TASK → Please repeat exactly the lines from the one containing "1568x723 pixels. How" through the last line of the records, both included, and nothing else, leaving out any pictures.

ENTRIES SUPPLIED →

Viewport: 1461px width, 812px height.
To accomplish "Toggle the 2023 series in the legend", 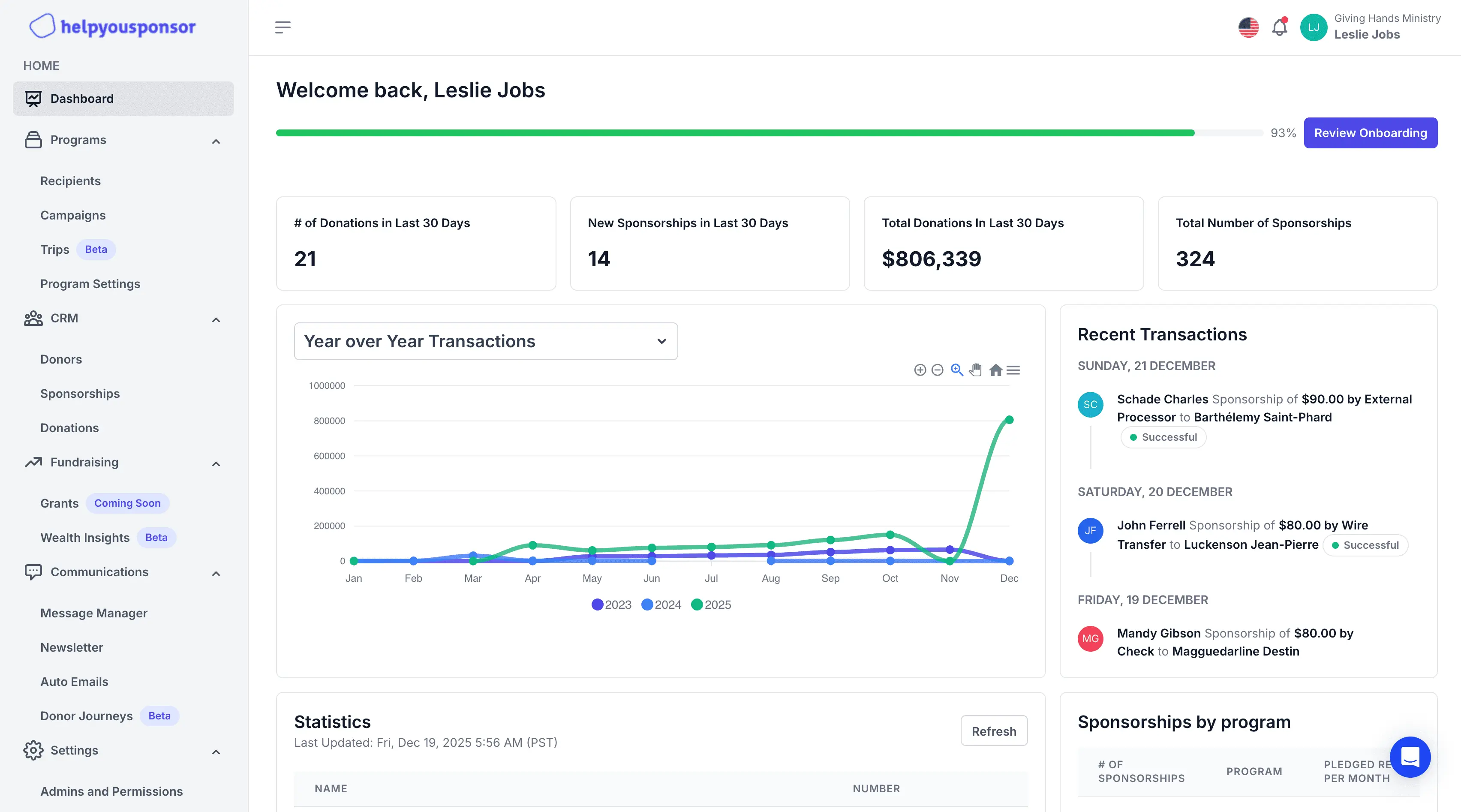I will coord(611,604).
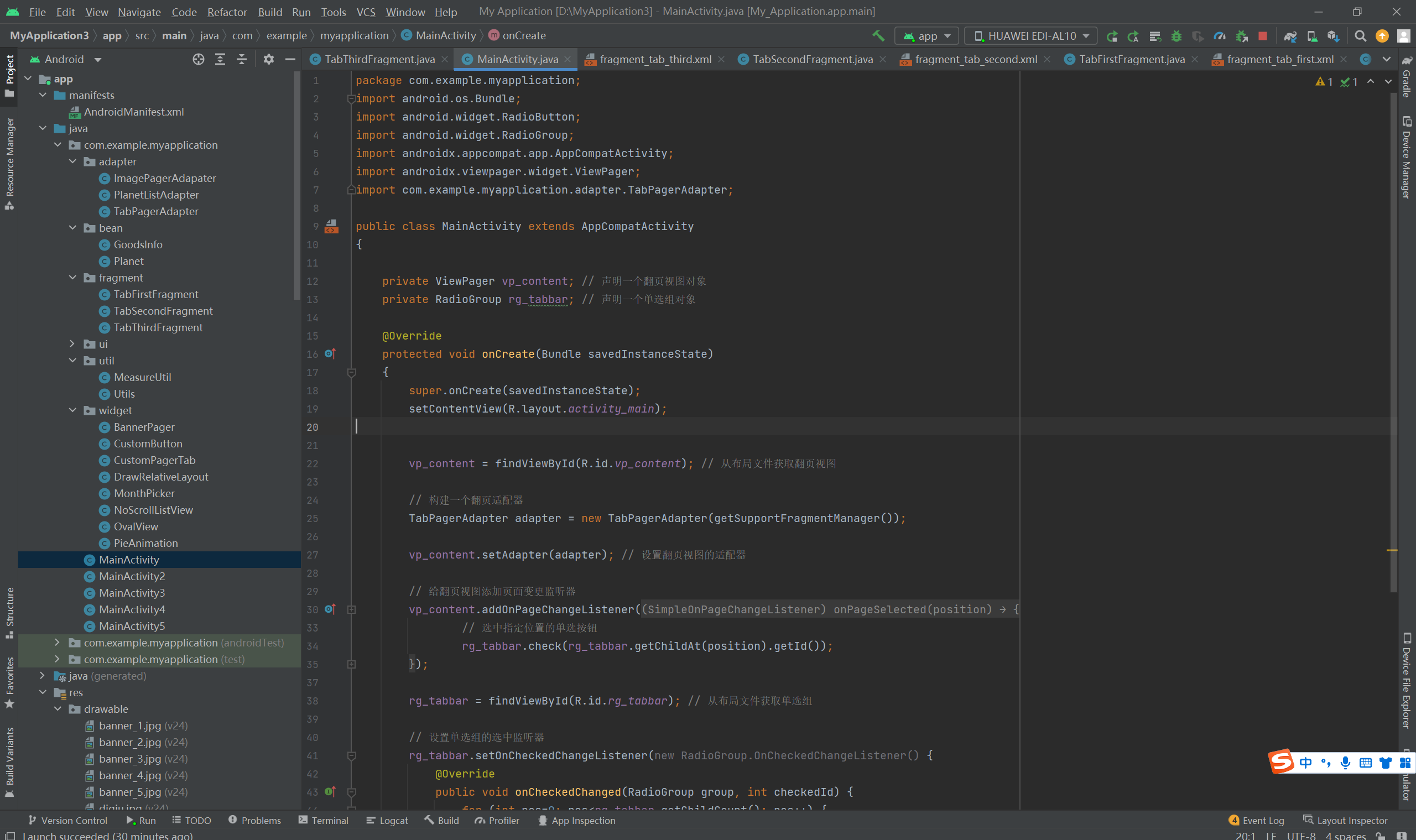Open the Logcat tool window

coord(387,820)
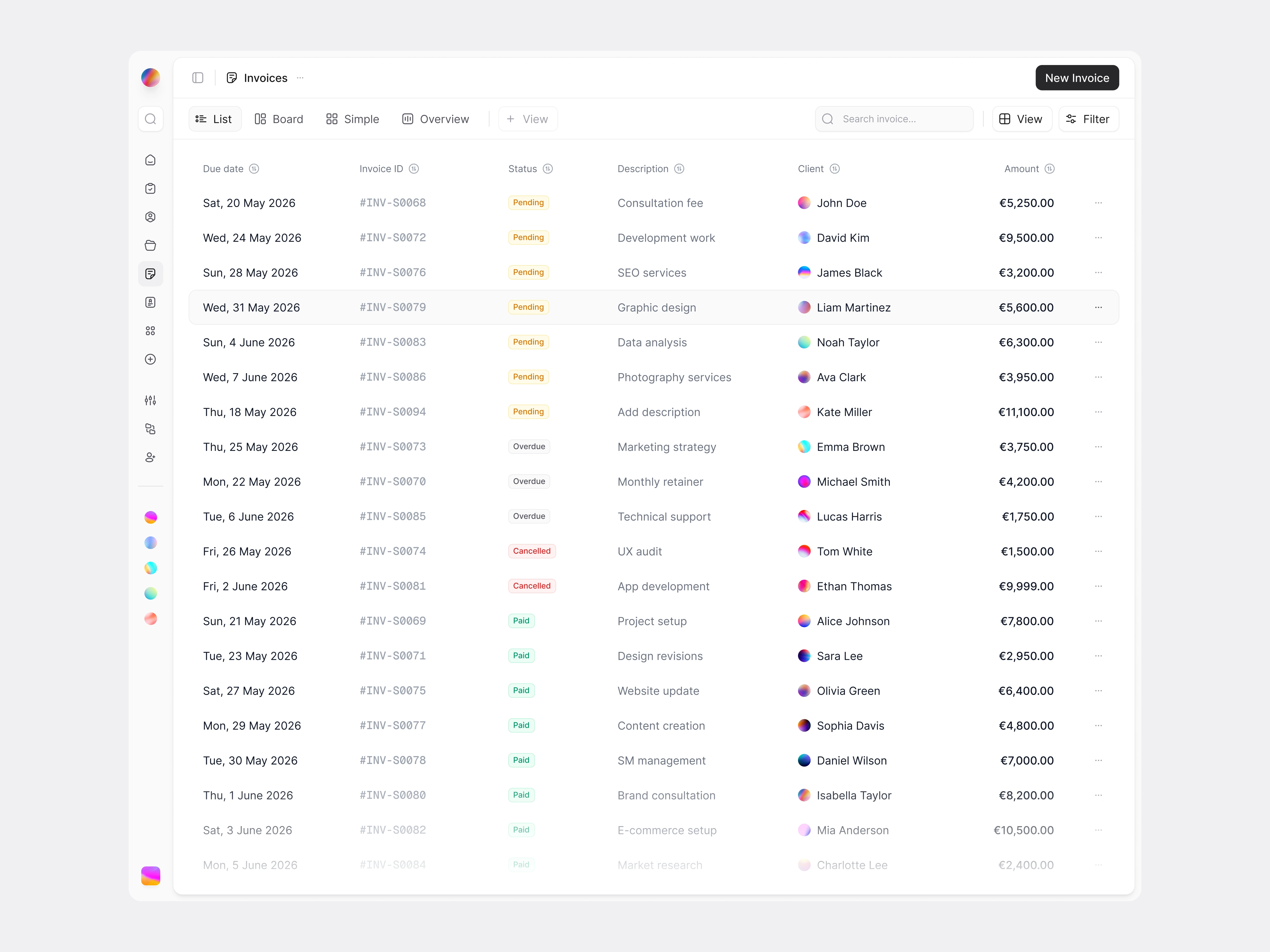Open the apps grid icon in sidebar
Viewport: 1270px width, 952px height.
pyautogui.click(x=151, y=331)
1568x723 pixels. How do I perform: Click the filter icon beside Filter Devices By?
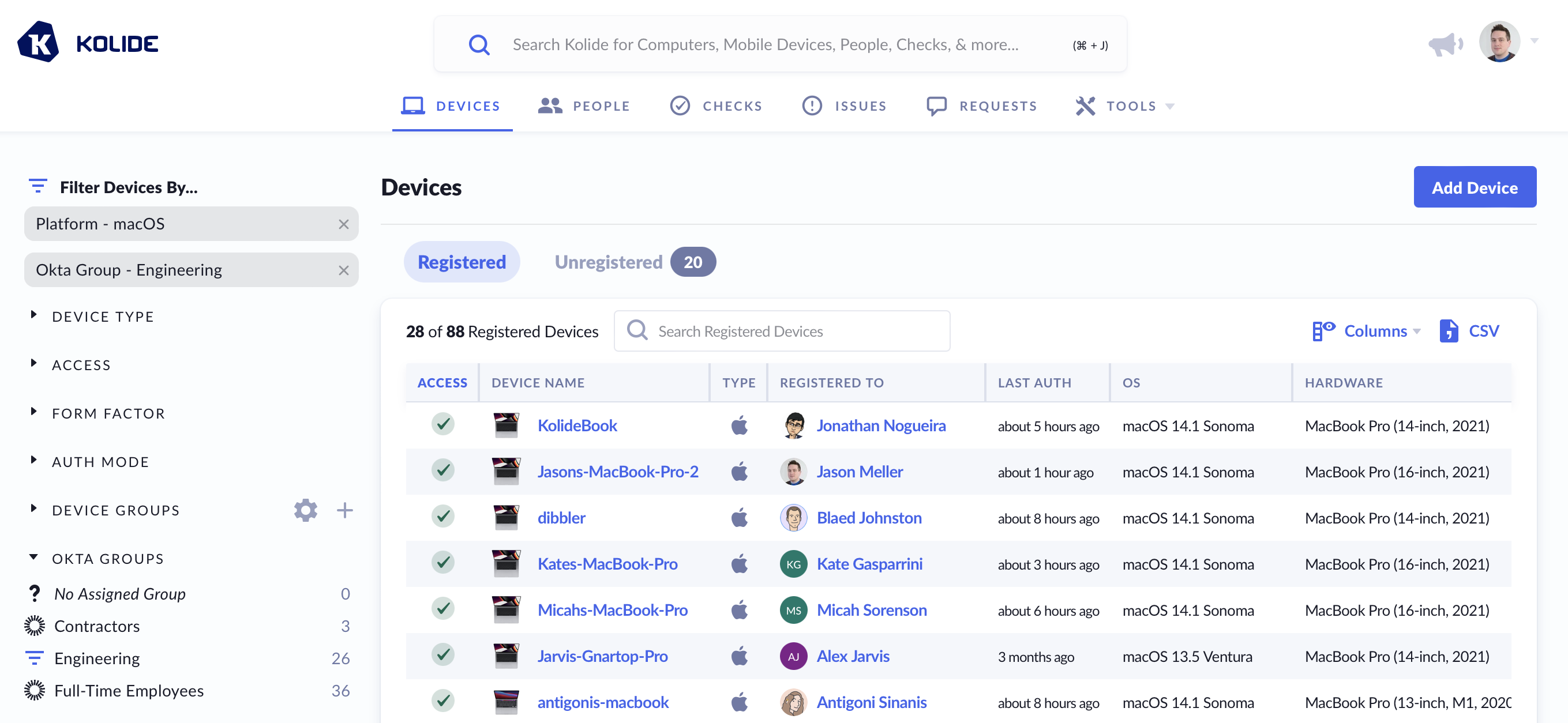(x=37, y=186)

SOLUTION →
1568x723 pixels. How do I perform: Click the filter icon beside Filter Devices By?
(x=37, y=186)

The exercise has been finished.